13Mais le privilège des anciens n’a pas été seulement de posséder cette vue directe du vrai, de la nature, de la beauté encore intacte ; il a consisté à disposer d’un langage aux énergies souveraines, capable d’émouvoir, d’exalter, d’animer. Chénier, presque aussi sévère que Rousseau (qui voyait dans le français contemporain une langue assourdie, exténuée, réservée au « bourdonnement des divans »7, impropre aux assemblées populaires), ressent le besoin d’un supplément de force linguistique. Imiter les anciens, ce n’est pas les copier sagement ; c’est capter chez eux la vigueur chaleureuse qui permettra de régénérer le langage actuel.
14De fait, pour la plupart des « néo-classiques » (en peinture aussi bien qu’en poésie), l’antiquité représente tout ensemble la source d’un élan affectif, et le répertoire d’un ensemble de signes (architecturaux, vestimentaires, gestuels) dont la fonction quasi talismanique est de dynamiser les actes de la vie, de les porter à leur plus haut degré de tension et d’efficacité contagieuse.
15On se trouve, assurément, en présence d’un cercle interprétatif : l’antiquité, interprétée à travers les schèmes de la philosophie ou de la « sensibilité » modernes, fournit les paradigmes qui permettront, à leur tour, d’interpréter les événements du présent. A travers une image modernisée de l’antiquité, l’on peut, inversement, construire une représentation antiquisée des événements actuels. Ainsi les historiens qui parlent du destin de Rome ou d’Athènes (Chénier renvoie plus rarement à l’austérité Spartiate), sont relus comme si leurs textes avaient pour référent second la situation présente de l’Europe et de la France. Le moment actuel est rendu lisible par réflexion, sous une lumière qui paraît provenir du passé, et qui permet de discerner autour de soi des Tarquin et des Brutus. (On sait que Marx y verra l’indice d’une inaptitude à déchiffrer directement le sens du présent8. Mais ce recours aux modèles antiques nous offre, en fait, l’expression hyperbolique de la nécessité de fabuler où se trouve quiconque veut agir sur le présent en fonction d’une vue historique globale : toute vue historique globale est un code interprétatif où les éléments mythiques — je veux dire : les propositions incontrôlables sur les commencements et sur la fin du devenir collectif — jouent un rôle capital).

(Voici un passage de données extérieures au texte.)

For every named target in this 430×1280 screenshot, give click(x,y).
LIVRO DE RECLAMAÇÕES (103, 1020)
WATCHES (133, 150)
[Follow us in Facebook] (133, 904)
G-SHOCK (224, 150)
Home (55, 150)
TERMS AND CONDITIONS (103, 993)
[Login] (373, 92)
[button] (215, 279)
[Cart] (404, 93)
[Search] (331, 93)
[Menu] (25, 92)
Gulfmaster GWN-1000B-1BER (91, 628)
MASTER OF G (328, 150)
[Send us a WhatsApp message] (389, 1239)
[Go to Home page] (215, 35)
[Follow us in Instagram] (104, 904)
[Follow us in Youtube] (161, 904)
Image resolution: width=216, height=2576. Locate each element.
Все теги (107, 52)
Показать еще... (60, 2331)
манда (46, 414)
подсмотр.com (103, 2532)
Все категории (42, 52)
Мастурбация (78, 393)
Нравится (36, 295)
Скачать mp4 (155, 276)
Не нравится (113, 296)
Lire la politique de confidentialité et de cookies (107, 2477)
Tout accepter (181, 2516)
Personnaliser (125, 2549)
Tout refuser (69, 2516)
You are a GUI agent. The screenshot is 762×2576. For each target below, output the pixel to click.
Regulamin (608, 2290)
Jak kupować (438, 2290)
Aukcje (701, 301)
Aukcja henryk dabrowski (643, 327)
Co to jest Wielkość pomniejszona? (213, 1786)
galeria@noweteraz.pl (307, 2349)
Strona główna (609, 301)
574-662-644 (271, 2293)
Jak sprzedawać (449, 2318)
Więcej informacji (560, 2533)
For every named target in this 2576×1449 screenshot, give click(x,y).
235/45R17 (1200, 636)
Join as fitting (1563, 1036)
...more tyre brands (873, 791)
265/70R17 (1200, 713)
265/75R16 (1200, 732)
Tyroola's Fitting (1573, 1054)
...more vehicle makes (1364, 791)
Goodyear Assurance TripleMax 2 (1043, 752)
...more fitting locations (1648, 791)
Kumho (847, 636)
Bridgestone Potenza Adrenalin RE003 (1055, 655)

16L’important est de bien voir que la lecture des formes intelligibles, le respect des modèles se doublent d’un élan et d’une exaltation. Il ne s’agit pas seulement d’un acte intellectuel, d’une règle esthétique qui impose le retour à des canons rigoureux. La doctrine traditionnelle touchant l’imitation des grands auteurs voulait que, sans docilité servile, l’on se pénétrât de leur « esprit ». Pour Chénier, qui accepte cette théorie, l’« esprit » qu’il souhaite imiter est d’abord ardeur, intensité, véhémence efficace de la parole. Il considère les anciens comme la source où le poète doit puiser la chaleur nécessaire à l’expression forte des vérités philosophiques découvertes par les modernes. C’est surtout dans l’ordre dynamique que le contact avec le monde antique est précieux.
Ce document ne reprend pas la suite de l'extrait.